Banjiran informasi itu
yang tidak bisa dibendung itu, apalagi sekarang banyak komunitas atas hobby dan
idola yang produksi medsosnya luar biasa, bahkan dari detik ke detik, selalu
update. Hal ini bisa menjadi gangguan ringan sampai berat, tergantung
determinasi yang dialami anak atas yang dilihatnya.
Ketika jalur yang ia sukai
itu tidak terpenuhi, menjadi problem eksistensi. Dan seringkali eksistensi ini menjadi perdebatan antar mereka, bahkan
mengundang orang lain, karena berada di sosial media. Karena pendapat berbeda
tentang yang disukainya atau idolanya, atau berarus keras mengikuti tren, untuk
pemenuhan ini, maka anak terjebak pada dunia pornografi sampai prostitusi.
Persoalan persoalan
seperti ini tidak bisa dianggap biasa, butuh intervensi banyak pihak. Dalam
mengurangi ancaman anak pada paparan aksi pornografi. Harus ada perubahan cara
pandang penanganan, karena tidak bisa hanya diserahkan anak dan orang tua.
Karena ada yang tidak tergapai mereka, seperti pengawasan perkembangan
teknologi informasi yang berbau pornografi.
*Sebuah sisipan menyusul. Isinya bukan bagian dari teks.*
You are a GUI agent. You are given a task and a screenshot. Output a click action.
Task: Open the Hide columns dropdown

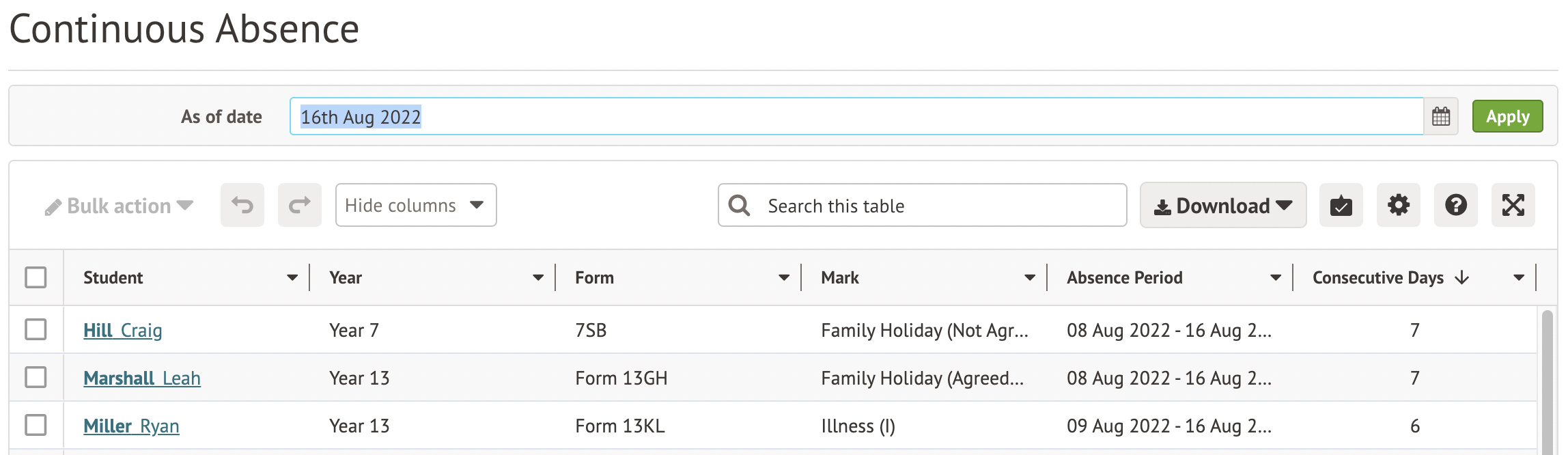[415, 205]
Kemudian pentingnya membangun
mekanisme referal atau rujukan terdekat dari keluarga. Karena selama ini lebih
banyak dibebankan ke lembaga, yang menyebabkan sangat menumpuk dan tidak
tertangani kasusnya. Untuk itu sudah saatnya mekanisme rujukan di perkenalkan
pada keluarga, agar dapat segera mencegah.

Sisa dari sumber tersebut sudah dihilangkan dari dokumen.